Son sorum, ekolojik duyarlılıkla ilgili. Bu son yıllarda dünya gündeminin üst sıralarına oturdu ve her yerde ciddiyetle tartışılıyor. Bildiğim kadarıyla Küba'da ekolojik bilinç oldukça yüksek. Tarımda ve diğer alanlarda doğa dostu çözümler üretmektesiniz. Bu konu temel eğitimde nasıl işleniyor, çocuklara bu bilinç nasıl veriliyor?
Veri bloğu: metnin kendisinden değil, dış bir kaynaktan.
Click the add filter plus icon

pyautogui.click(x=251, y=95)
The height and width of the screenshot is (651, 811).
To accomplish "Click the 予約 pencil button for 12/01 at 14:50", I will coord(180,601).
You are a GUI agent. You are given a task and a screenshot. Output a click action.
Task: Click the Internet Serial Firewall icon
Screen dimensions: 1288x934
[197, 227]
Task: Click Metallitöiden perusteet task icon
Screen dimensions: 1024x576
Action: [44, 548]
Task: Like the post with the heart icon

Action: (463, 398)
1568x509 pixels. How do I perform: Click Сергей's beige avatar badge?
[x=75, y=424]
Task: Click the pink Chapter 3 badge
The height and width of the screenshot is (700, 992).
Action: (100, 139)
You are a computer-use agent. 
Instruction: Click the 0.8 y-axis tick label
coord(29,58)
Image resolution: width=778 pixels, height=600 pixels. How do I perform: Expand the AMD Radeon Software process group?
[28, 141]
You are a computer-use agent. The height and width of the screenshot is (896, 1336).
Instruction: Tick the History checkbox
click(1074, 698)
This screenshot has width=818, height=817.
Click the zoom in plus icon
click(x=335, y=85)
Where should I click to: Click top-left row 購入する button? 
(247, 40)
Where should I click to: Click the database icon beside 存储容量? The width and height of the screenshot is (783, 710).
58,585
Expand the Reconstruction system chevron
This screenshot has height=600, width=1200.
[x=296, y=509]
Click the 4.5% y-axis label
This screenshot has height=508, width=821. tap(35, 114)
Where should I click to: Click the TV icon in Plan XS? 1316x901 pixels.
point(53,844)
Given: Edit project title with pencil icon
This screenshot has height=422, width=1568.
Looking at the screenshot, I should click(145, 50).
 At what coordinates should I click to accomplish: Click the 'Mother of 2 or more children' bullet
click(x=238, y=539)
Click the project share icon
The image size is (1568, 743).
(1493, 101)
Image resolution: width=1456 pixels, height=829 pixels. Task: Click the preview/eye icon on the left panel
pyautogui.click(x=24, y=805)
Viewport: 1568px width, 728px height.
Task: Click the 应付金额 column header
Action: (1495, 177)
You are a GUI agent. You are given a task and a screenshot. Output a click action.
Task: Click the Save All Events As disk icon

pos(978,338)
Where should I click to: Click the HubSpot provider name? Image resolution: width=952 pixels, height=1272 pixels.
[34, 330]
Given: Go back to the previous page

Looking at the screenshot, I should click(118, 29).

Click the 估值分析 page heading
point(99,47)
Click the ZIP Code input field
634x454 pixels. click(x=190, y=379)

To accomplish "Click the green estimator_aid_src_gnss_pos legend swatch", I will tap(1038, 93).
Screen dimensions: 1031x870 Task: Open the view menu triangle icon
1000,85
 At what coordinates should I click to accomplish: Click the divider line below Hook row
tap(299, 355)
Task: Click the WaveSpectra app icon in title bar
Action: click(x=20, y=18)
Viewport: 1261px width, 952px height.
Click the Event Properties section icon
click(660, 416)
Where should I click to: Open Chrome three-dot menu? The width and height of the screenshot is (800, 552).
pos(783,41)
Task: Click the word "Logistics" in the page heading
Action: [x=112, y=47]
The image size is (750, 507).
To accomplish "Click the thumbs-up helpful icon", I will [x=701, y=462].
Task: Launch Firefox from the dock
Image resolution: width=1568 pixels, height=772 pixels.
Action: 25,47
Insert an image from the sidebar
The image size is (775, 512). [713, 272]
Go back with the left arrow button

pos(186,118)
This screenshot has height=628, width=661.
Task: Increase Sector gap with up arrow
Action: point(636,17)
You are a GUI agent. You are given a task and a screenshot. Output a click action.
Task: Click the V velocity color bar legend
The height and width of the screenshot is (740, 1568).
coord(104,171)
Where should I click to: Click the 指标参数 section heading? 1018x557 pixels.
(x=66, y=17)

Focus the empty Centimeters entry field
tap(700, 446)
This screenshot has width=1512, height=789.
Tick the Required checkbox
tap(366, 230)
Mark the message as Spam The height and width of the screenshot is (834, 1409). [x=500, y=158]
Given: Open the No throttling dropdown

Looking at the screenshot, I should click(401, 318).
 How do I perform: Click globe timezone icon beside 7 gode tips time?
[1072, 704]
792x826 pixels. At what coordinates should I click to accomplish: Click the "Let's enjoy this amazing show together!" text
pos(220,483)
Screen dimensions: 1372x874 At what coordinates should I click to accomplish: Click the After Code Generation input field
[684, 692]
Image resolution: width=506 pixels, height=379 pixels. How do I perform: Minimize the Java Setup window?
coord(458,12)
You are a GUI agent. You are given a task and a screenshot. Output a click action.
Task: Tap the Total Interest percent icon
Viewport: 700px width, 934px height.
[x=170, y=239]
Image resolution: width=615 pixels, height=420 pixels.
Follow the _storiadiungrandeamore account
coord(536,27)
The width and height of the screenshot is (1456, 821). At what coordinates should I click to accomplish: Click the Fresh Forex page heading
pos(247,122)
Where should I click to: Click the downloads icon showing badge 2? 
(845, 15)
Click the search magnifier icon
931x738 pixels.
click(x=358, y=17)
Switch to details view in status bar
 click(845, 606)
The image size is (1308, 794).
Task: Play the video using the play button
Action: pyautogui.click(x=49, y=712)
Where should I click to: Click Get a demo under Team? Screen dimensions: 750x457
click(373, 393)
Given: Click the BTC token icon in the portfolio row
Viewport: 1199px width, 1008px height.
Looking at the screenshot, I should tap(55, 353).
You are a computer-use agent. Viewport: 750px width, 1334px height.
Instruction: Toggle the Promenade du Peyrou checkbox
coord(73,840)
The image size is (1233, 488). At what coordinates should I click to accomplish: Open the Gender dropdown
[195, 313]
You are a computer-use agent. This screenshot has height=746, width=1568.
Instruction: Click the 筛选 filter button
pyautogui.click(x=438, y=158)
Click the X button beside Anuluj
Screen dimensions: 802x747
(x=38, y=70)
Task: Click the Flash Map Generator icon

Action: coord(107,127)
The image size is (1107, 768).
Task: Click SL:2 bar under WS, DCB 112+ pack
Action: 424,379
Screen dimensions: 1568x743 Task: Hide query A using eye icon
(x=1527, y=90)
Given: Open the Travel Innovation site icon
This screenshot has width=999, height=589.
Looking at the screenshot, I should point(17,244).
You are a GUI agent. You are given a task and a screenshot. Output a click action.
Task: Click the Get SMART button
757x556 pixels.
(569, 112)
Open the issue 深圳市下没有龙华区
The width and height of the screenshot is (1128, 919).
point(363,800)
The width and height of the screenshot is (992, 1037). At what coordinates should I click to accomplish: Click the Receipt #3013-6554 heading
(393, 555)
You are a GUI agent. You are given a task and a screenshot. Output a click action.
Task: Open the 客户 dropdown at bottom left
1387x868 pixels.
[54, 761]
Bildiğiniz gibi bizim eğitim sistemimiz birtakım temel anlayışlar üzerine kurulmuştur. Dilerseniz buna, “eğitimin değişmez ilkeleri” adını verelim. Devrim sonrası eğitim reformumuz üzerinde tartışılırken ekolojik eğitim, öne sürülen ilkelerin başındaydı zaten: Eğitimle ekolojik bilincin verilmesi! Bu, müfredatlara çeşitli başlıklarla konuldu. Zaten kırsal kesimi toparlayan yatılı bölge okulları bizzat bunun içerisinde. Böylelikle doğaya karşı duyarlılık erken yaşlarda sağlanmış oluyor. Küba, iklim değişiklikleri konusunda yapılan tüm uluslararası çalışmalarda yer almakta. Bu, devletin son derecede ciddiye aldığı bir konu. Biliyorsunuz bir ada olan ülkemiz zaten sıkça doğal afetlerle yüzyüze geliyor. Tayfun, kasırga üstüne üstlük sondaj kazaları sonucu deniz kirliliği vb. Okullarda bunlar anlatılıyor, önlemler öğretiliyor. Dolayısıyla toplum olarak bu konuya adandık. Buna kafa yormayan yok gibi.

Mevcut okul müfredatlarında bu gözükmüyor.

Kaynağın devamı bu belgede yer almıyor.